Amazon Chime is 'underwhelming' and merely 'enterprise FaceTime' says rival UC vendor

Daggers out as GCI launches tirade against AWS' new collaboration effort

Amazon's decision to launch Chime - its own unified communications suite - appears to be seriously riling the rest of the unified comms industry, as GCI has branded the software "underwhelming" and merely an "enterprise FaceTime".

The comments were put out in a blog by Jon Seddon, GCI's head of product management, so hardly a deep technical dive into the application's abilities.

The blog largely devolves, in fact, into an extended advert for Microsoft Office 365 - which GCI happens to vend as a Microsoft gold partner - but nonetheless, makes some decent points about what Amazon is and isn't offering.

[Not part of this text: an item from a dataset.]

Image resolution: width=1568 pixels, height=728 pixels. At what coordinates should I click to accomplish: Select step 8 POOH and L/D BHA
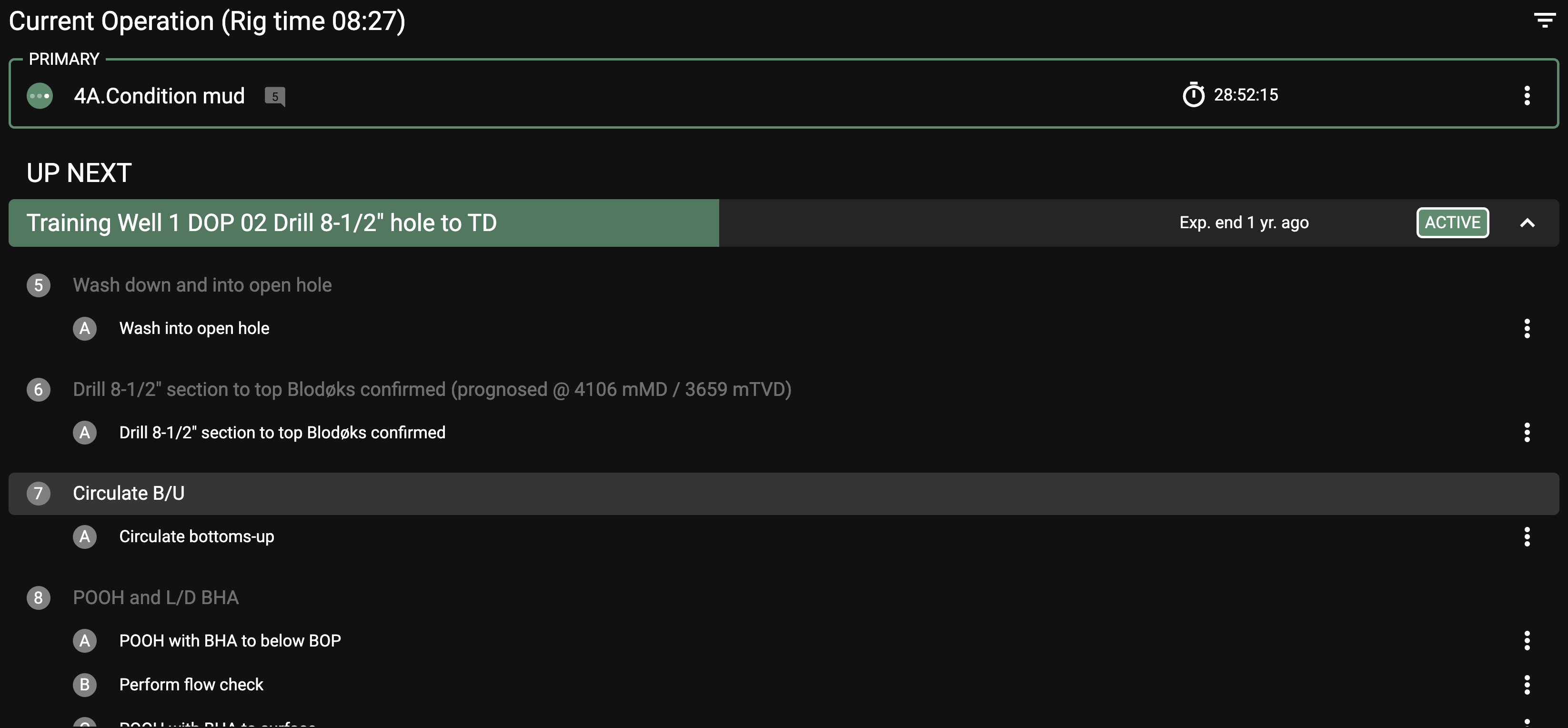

The $2.50 a month "per user per month tier", observes Seddon, "does allow screen sharing, [but] it's for a maximum of two users… so not much of a meeting then!".

The next tier - of $15 per user per month - is "the only option that comes close to being ready for businesses," he continues.

But while this allows meeting recording, personalised URLs and the abilility to dial into a meeting on a phone line, "Chime is not bringing anything new to the UC party," says, Seddon, and is thus "a little underwhelming".

"It feels a bit like an ‘Enterprise FaceTime'", he spits.

"Nice interface and OK for video calling, but it's not ‘true UC'.

It's not a replacement for PBX, and "it does not cut it against a fully-fledged UC solution like Skype for Business," he concludes.

At this point Seddon really shows his hand, calling Office 365's E5 plan "already more feature rich than Chime" before saying its £30 ($37) "all in" cost "looks pretty compelling".

This obviously costs a good deal more per-user than Chime, so the argument begins to shoot itself in the foot. But Seddon does make a constructive general point:

"What the announcement from Amazon does reveal is the rapidly growing market for UC services," he says.

"More and more businesses are becoming aware of the benefits that cloud-based collaboration tools can deliver and the market needs innovation and competition to drive it forward. All of this helps to grow the market and this can only be a good thing."

And this is a good way to read Amazon's play - if unified comms is becoming less the preserve of specialised companies and more of a mainstream concern, we can start to expect UC environments with a pool of similar features, but potentially built with smarter, more consumerised interfaces plugged into more widely-ranging existing infrastructure from vendors' existing services.

Perhaps this is the reason for GCI's bile. As Avaya continues to insist its Chapter 11 filing is ‘just a scratch', it's possible to read a wave of change running through the unified communications industry as cloud continues to flip the table.